___ Supplied information

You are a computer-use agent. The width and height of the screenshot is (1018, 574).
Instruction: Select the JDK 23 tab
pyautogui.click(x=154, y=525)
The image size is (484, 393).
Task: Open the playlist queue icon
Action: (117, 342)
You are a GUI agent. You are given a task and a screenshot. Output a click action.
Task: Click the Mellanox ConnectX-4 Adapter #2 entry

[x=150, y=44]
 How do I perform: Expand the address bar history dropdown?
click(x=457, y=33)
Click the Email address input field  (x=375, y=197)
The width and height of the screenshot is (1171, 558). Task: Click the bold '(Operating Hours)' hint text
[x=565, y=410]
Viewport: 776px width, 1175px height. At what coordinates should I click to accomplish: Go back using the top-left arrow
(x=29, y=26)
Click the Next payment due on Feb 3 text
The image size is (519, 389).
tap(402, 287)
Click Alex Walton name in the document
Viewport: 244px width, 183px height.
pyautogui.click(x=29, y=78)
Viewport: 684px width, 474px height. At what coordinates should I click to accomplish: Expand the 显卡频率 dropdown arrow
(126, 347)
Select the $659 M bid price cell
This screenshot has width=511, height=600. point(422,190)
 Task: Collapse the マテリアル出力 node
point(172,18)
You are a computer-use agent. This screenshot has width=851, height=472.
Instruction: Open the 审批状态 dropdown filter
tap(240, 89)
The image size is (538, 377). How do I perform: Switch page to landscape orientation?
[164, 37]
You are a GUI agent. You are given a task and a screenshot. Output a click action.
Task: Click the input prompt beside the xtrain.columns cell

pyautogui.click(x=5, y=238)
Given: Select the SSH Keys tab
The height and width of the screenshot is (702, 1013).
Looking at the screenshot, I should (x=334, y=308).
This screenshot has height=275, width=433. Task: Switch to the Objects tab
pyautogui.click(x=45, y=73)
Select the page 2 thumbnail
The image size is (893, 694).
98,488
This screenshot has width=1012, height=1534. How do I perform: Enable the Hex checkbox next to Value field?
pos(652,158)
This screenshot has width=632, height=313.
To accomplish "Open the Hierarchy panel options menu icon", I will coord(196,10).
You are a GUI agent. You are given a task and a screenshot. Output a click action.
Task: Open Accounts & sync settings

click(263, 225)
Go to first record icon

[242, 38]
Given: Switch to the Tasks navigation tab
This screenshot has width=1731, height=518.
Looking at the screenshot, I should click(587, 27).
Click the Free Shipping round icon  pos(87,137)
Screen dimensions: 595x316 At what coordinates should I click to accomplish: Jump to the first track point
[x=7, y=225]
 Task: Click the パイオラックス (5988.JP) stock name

______

• [What to work on]:
Copy, from the lines above, each one that holds "name".

• [Answer box]:
Click Alex Walton name in the document
 Task: Click the パイオラックス (5988.JP) stock name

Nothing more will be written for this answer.